But despite all of those uncertainties, I want to do more with my life, more than what I am capable of, more than I am asked of, more than I could expect of myself.

Funny though, I've grown and done more in the UK within a year than I ever did with my 22 years in Malaysia. I was always occupying myself and my time when I should be solely focusing on my studies. Balancing a part time job in a restaurant with my Degree and socialising with friends and new people. On top of that, travelling to various countries and cities I've never been to. Plus, doing all the grocery, cooking and laundry by myself (it's really time consuming! Thanks mother!). Sometimes I even ask myself how did I pull through all of those and still able to graduate with a 2:1.

With another year in the UK for my Masters, I'm beginning to realise that time may no longer be a friend of mine. That my priorities will shift, that I'll be 23 years old, that it's time to grow up and be serious about life. Be serious about the people I meet and are able to influence me personally.

It is true of what people say, the older you grow, the fewer friends you'll have. Ultimately, I realised that by being single, it gives me more time to do more for others and for myself. I've grown to be not afraid of being alone but I'm afraid of heading towards somewhere that has so many uncertainties I can't control. Does it make sense at all?

Be Brave,
JC

Friday, February 19, 2016

Be The Inspiration

It is always during those random late nights where you try to sleep and your brain just keeps on thinking about things that, as much as as you try to suppress it, you can't stop yourself from thinking about it.

So here I am, huddling under my cover in my depressingly cold bedroom at the top floor of my flat, thinking about where would I end up at after graduating this Summer. To be honest, I really would like to stay on for my Masters in the UK. But my heart is already at somewhere else. I don't know where but I think I'm coming to the acceptance stage where my journey in the UK is really coming to an end.

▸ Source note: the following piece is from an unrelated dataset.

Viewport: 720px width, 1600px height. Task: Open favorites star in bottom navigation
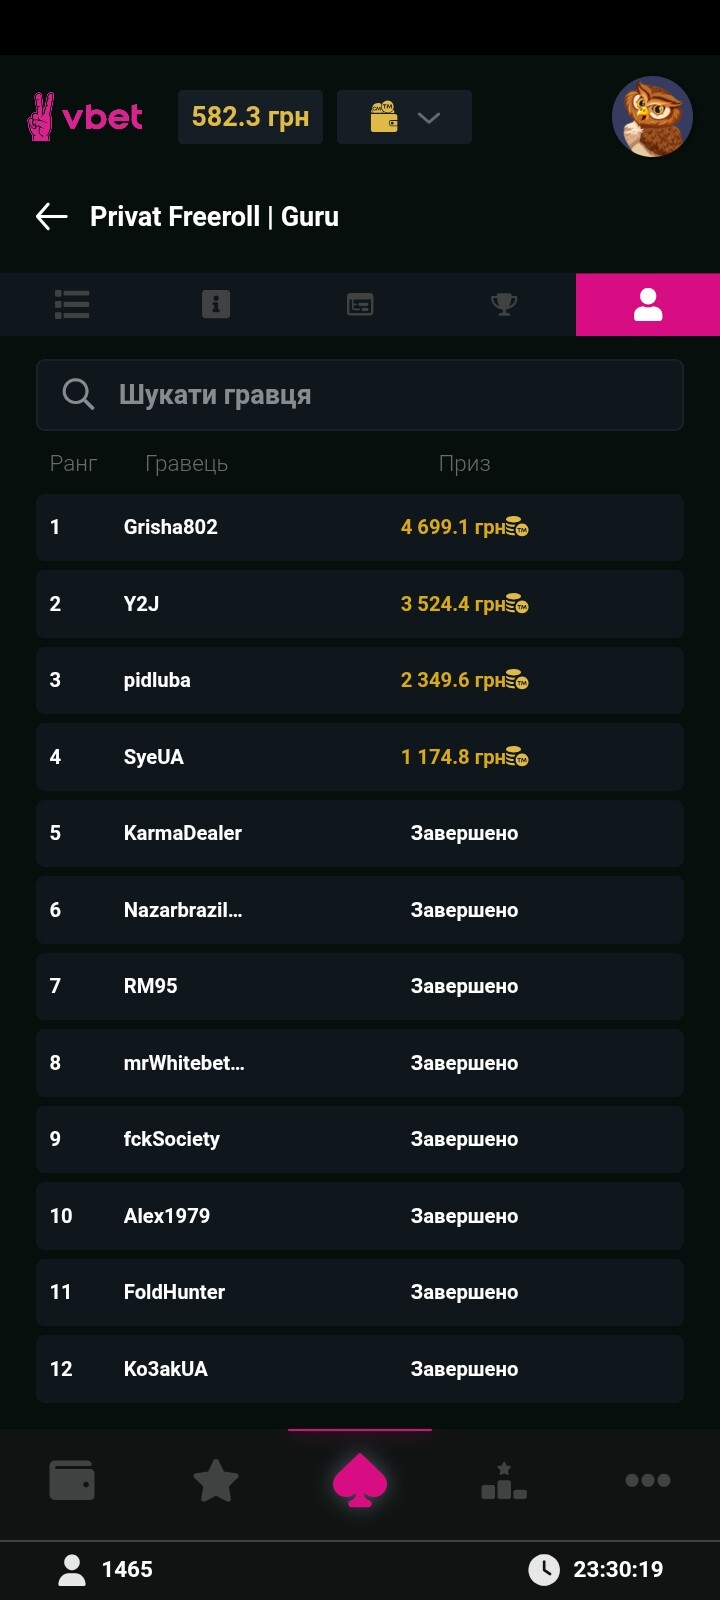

It's been almost 5 months since I got here. I've changed inevitably in so many ways I couldn't comprehend. The way I speak, the people that have came into my life and impacted me to think differently. To be more open to new ideas and cultures. It's terrifying but it shouldn't short change your experience of studying abroad. I'm glad that some things happened the way it did. Or else I wouldn't have discover that I could be courageous and independent for my own sake. Ha. And learning how to cook!

This just struck me minutes before I started writing this but maybe, just perhaps, I don't need to stay on in the UK to make my life happier, contented and what not. People think that if they continue to stay on in the UK it would do good for them in terms of getting a job or a citizenship and the most common of all, better quality of living. But what I finally understood is that there are plenty of opportunities out there that offers the same or maybe even better experiences one could have had if they step foot elsewhere. It's not wrong to try your best to get a job in the foreign country that you had study at. My cousin landed a job in the states last year after studying for almost 4 years in engineering. I'm pretty sure he's not gonna be going back to Malaysia anytime soon.

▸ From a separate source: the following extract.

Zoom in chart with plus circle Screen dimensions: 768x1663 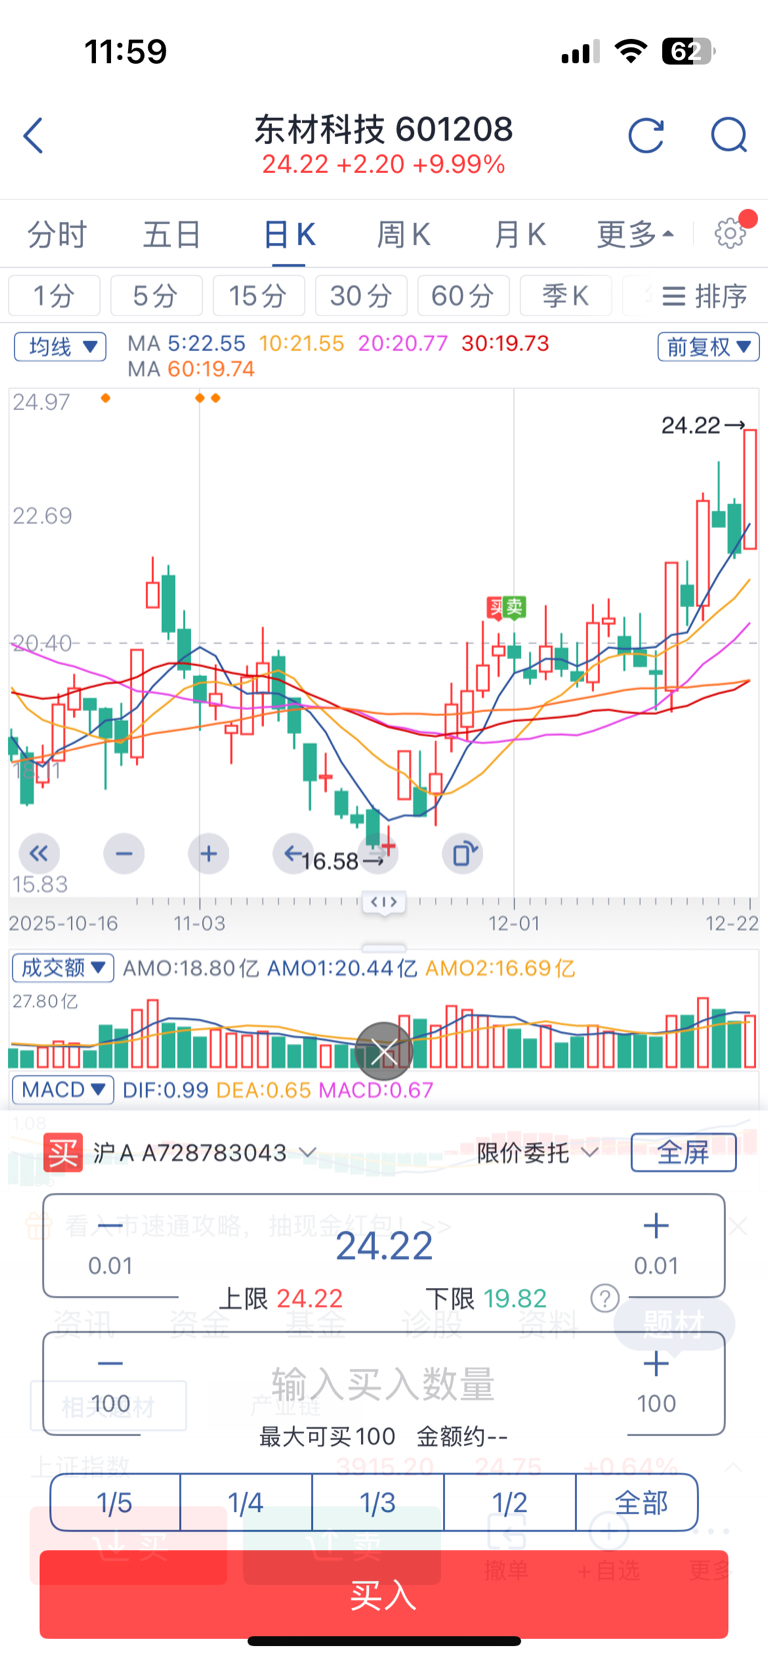pos(208,854)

But what I'm trying to say is, we all can make our own adventure wherever we go, whoever we meet. I once ask a friend of mine what was his plans after graduating in the UK. Instead of giving me the cliché answer of "I'll try to get a job here." He told me that he'll go wherever the circumstances would bring him to. And that inspired me so much to be open about my decision after I leave Sunderland.

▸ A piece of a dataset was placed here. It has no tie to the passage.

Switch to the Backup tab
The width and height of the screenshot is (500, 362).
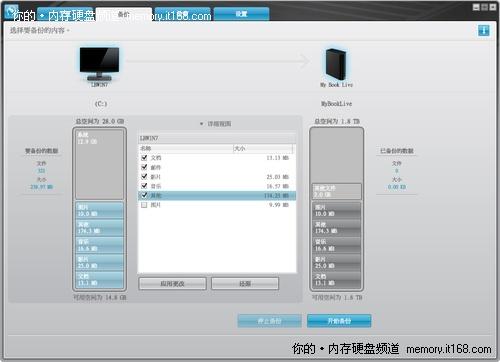tap(124, 14)

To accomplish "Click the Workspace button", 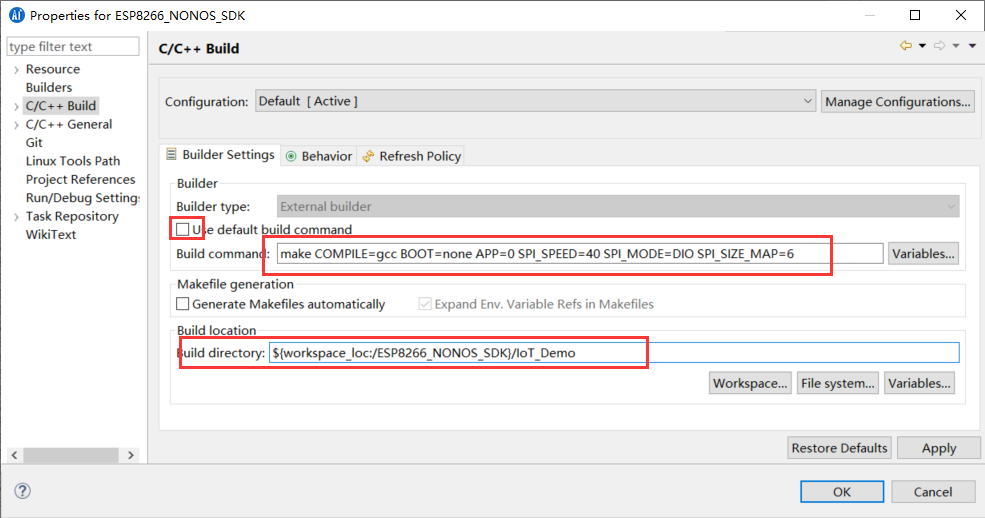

I hope that wherever I end up at in the future, I'll be able to inspire the people there. Just as much as I've been inspired by my friends here in the small town Sundy.

Be Inspiring,
JC

Sunday, September 06, 2015

One Week From Now I'll Be

One week from now I'll be standing in Newcastle Airport looking perplexed while waiting for my luggage bag to arrive at the conveyer belt. I will curse of how tiring the 18 hours journey has been but thankful for the safe journey landing in Amsterdam (transit) and in Newcastle.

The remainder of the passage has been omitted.